Student Debt and Your Retirement Plan

For many employers student debt assistance is the next frontier in employee benefit design. And with over $1.4 trillion in student debt, second only to mortgage debt for Americans, it’s easy to see why.*

In August of 2018 a private letter ruling from the IRS that stated, under certain circumstances, an employer can link 401(k) match to student loan repayments outside the plan. You may be thinking, what does one have to do with the other. Considering that  college graduates with student debt accumulate 50% less retirement wealth in their 401(k) by age 30 than those without**, this type of program could be key in boosting this groups retirement savings.

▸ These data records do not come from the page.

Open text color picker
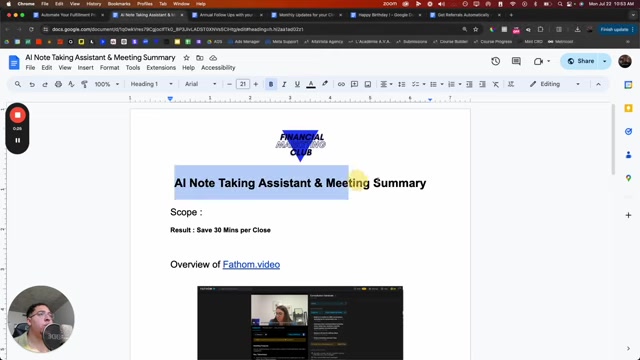The height and width of the screenshot is (360, 640). (311, 84)
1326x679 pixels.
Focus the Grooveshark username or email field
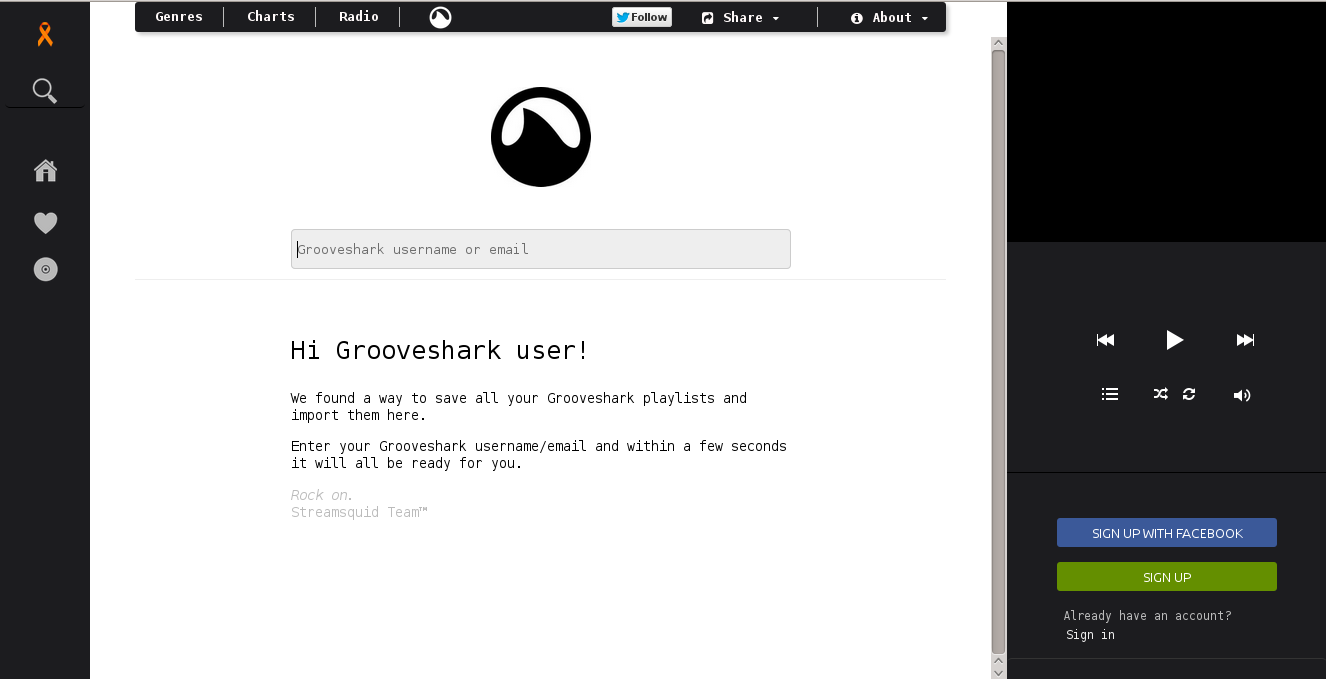coord(540,249)
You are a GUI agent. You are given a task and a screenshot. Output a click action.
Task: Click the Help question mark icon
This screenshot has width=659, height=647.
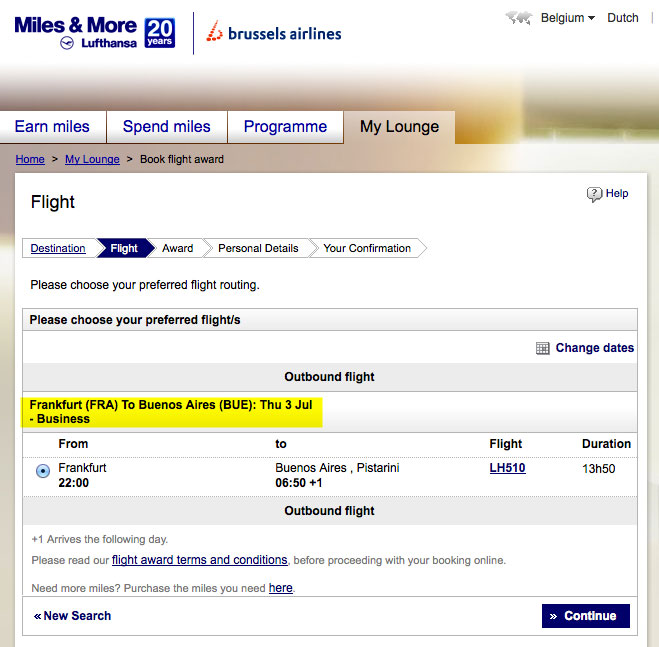(595, 194)
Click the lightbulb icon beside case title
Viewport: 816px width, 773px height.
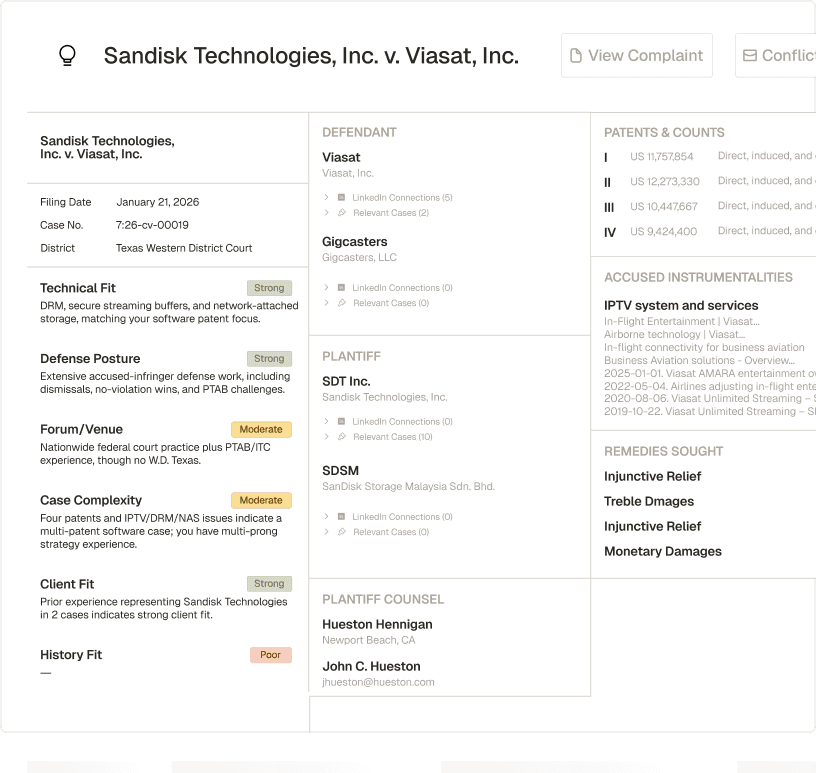(67, 55)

One interesting factor is that adding student debt program like Flexmatch would likely not increase employer costs, instead just shifting them from one bucket to another, while offering an attractive option to those who may be dealing with conflicting financial priorities.

For more information on student debt matching program, contact your SRP Managing Director.

*Federal Reserve Bank of New York

** Center for Retirement Research at Boston College http://crr.bc.edu/wp-content/uploads/2018/06/IB_18-13.pdf

How Many Investment Options Should You Offer?

Many plan sponsors struggle with deciding how many investment options to offer in their retirement plans. While people generally like to have lots of options when making other decisions, having too many plan options can potentially lead to poor investment decisions by plan participants. In addition, increasing plan options can also increase plan costs, as well as the administrative paperwork associated with the plan.

In a study on retirement plan options, researchers concluded that it is possible to present plan participants with too many options.1  The researchers began by offering people selections of jams and chocolates. Some were offered a wide variety, while others received less choices. The wide variety of jams attracted more attention from people, but more people purchased jams when offered limited choices. When sampling chocolates, people enjoyed choosing from the larger selection more, but also were more dissatisfied with the choices. Those who sampled from a smaller selection were more satisfied and more likely to buy chocolates again. In other words, as the number of options increased, people became more concerned by the possibility of making the “wrong” choice–they became uncertain that they had made the best choice possible.

Chocolates and jams aren’t very big decisions, but the researchers found that these same behaviors carried over to retirement plans. They examined participation rates for 647 plans offered by the Vanguard Group, a large investment management company, covering more than 900,000 participants. They found that as plans increased the number of options they offered, employee participation decreased. In fact, for every 10 options added to the plan, participation dropped by 1.5-2 percent. Plans offering fewer than 10 options had significantly higher employee participation rates.

In addition, more plan options can increase costs both for participants, in the form of fees, and for plan sponsors, who may face additional administrative charges from third party administrators for additional options. Further, auditing and other costs may increase, since the number of options could increase the time necessary to conduct audits.

It’s important to balance choice overload against the requirements of ERISA Section 404(c) which requires plan sponsors to have at least three diversified investment options with different risk and return characteristics.

 

1 http://www.columbia.edu/~ss957/articles/How_Much_Choice_Is_Too_Much.pdf

Washington Update

A number of bills are moving rapidly through the House and the Senate that would (if passed and signed) enhance the retirement plans of many Americans. While these bills continue to morph, below is a general description of provisions as of early April 2019.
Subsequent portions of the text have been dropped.